Awesome

Haybaler

Sophia Poertner, Colin Davenport, Lisa Hollstein 2020-2022

Combine your Wochenende .bam.txt read counts or reporting output of raw and normalized read counts from multiple samples into one easy matrix.
Create heatmaps and heat trees in R from the results (or do it yourself in R, python, etc)
Works best with the nextflow version of Wochenende https://github.com/MHH-RCUG/nf_wochenende and is best used together with that pipeline.

Details

Wochenende outputs many files per sample. Every file contains different result types
Haybaler collates the different files to one file per result type containing all samples
one file per sample containing all results -> one file per result type containing all samples
There are fewer files, so it is easy to compare different samples
The haybaler output is ordered by read count: the organisms/chromosome with the highest read count over all samples will be at the top of the haybaler output file
per default filters out every chromosome with less than 10 Reads or less than 300 RPMM in every sample
excluded taxa are saved (with the reason) in a separate file excluded_taxa.csv
Scripts allow data preparation for heatmaps and further analyses in R.

Installation of haybaler only via conda

First install miniconda if you have not already done this. Use mamba instead of conda if you like faster installs (follow the mamba install instructions here https://github.com/mamba-org/mamba ) Required libs are listed in the file env.haybaler.yml Note - further R packages and an R installation are needed for the graphical heatmaps and heat trees, see the relevant sections below.

# first clone haybaler
git clone https://github.com/MHH-RCUG/haybaler
cd haybaler
# Set up a dedicated environment for haybaler
conda env create -f env.haybaler.yml
# OR mamba
mamba env create -f env.haybaler.yml
conda activate haybaler

Usage


# Method 1: Copy the scripts haybaler.py, run_haybaler.sh and all the files you want to combine  into one directory. 
# Then run the run_haybaler script 
bash run_haybaler.sh

# Method 2: Configure your haybaler location and run the wochenende_postprocess.sh script from the Wochenende project
# This will run haybaler as one step

Set lower abundance thresholds, change readcount_limit or RPMM_limit from defaults >10 and >300

We set configurable lower limits to detected species so as to avoid false positive detection of various taxa. Otherwise these show up in tables and heatmaps and appear to be present, despite very weak evidence for them.
defaults: readcount_limit: 10 (taxa with less than 10 reads attributed are excluded)
defaults: rpmm_limit = 300 (taxa with an RPMM value of less than 300 are excluded)
open file run_haybaler.sh, edit last line
add --readcount_limit xx
add --rpmm_limit xx

# example with readcount_limit 20 and rpmm_limit 200
python3 haybaler.py -i "$input_files" -p . -op $outputDir  -o haybaler.csv --readcount_limit 20 --rpmm_limit 200

Output

The output is in the created output folder (default: haybaler_output)

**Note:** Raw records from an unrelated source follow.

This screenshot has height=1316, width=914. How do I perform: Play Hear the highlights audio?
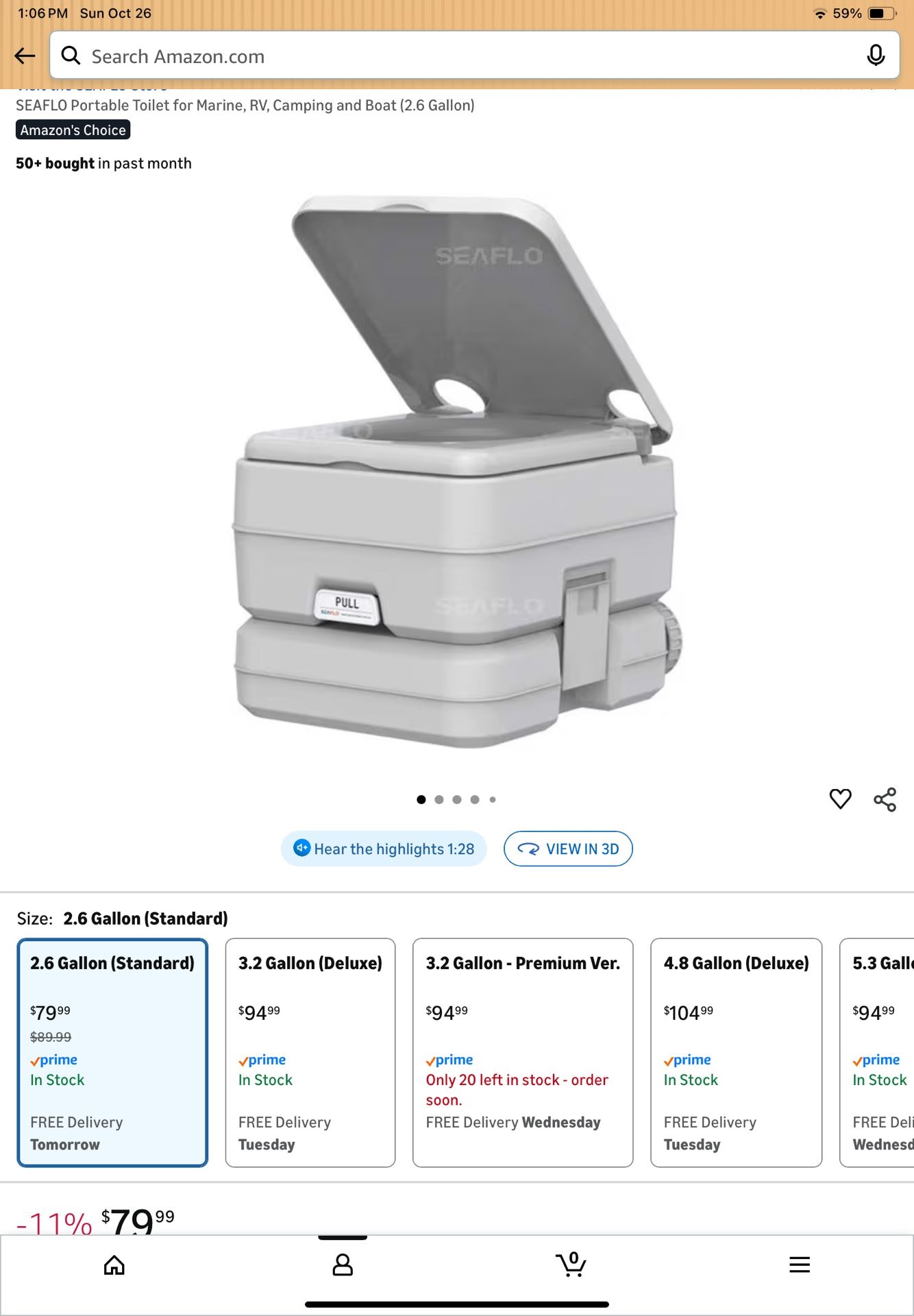tap(384, 849)
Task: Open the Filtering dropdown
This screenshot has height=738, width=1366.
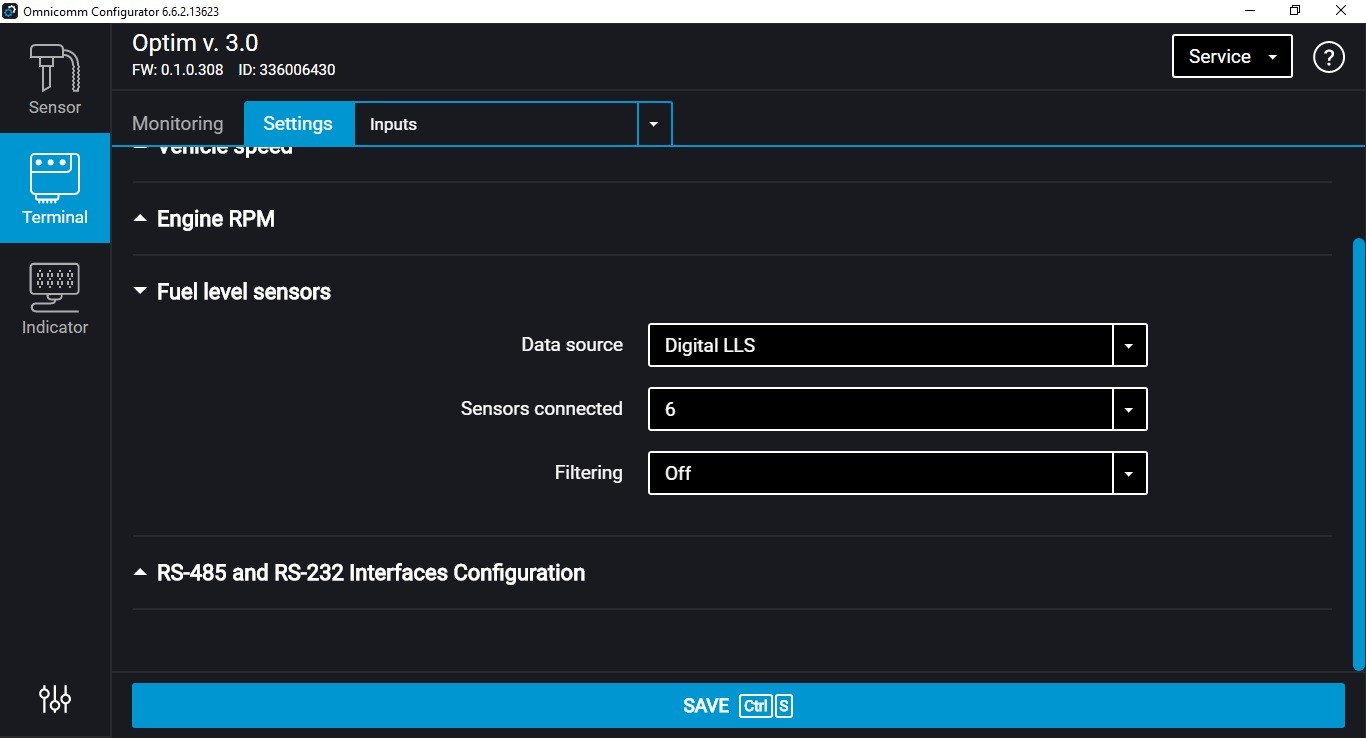Action: (x=1128, y=473)
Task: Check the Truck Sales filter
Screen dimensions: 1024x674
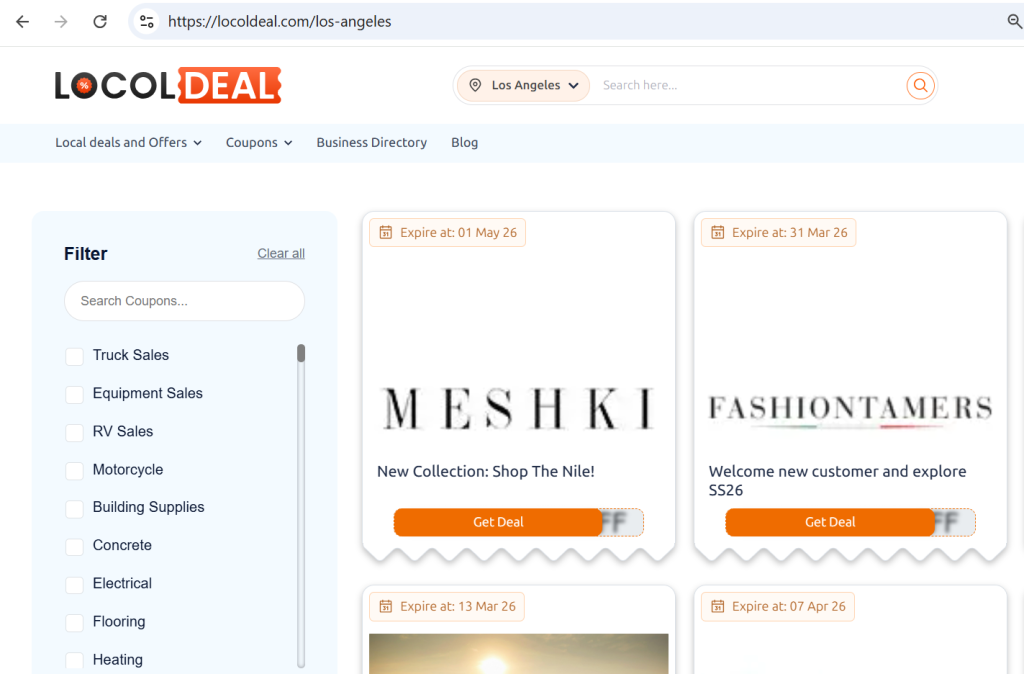Action: 74,355
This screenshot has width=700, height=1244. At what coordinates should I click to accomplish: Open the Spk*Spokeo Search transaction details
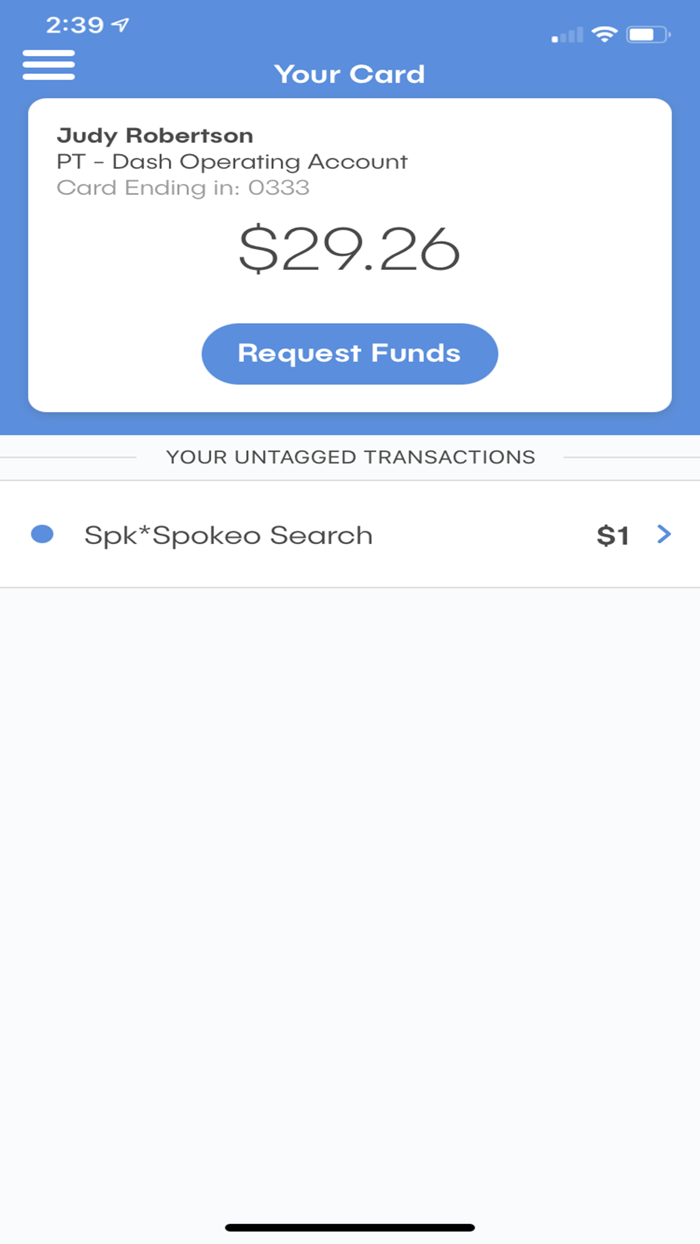(x=229, y=534)
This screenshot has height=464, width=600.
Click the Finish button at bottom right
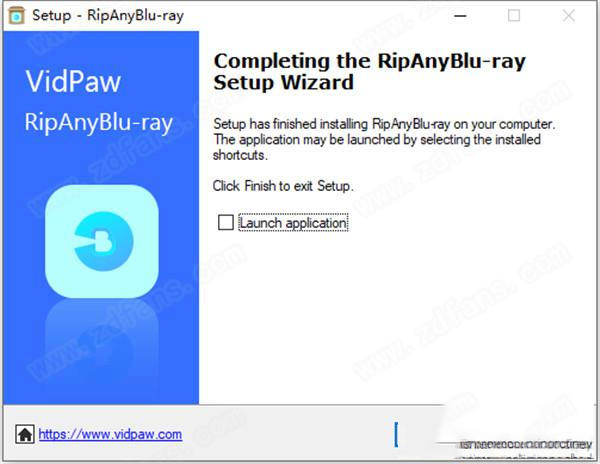tap(520, 438)
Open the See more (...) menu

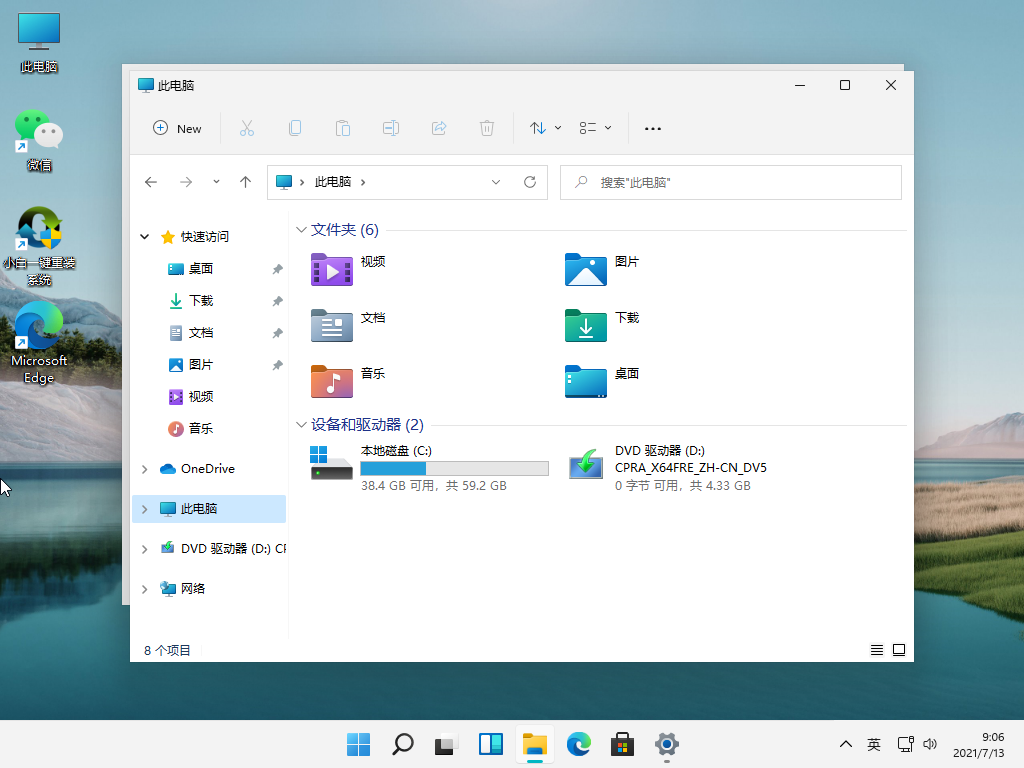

Output is a set of CSVs. These combine the results from the original files into a single matrix, so you can better compare your samples. Furthermore, heatmaps and heattrees are created, provided you have an R installation set up correctly.

Refining the output and visualization

You can read the output into R for example and do further analyses yourself, or use our heatmap and heattree scripts. Heatmaps and Heattrees are also generated with the nf_wochenende.nf pipeline, provided you have the correct R libaries installed.

Installing R packages for heatmaps and heat-trees (eg in Rstudio)

# Install heatmap packages in R
packages = c("heatmaply", "RColorBrewer")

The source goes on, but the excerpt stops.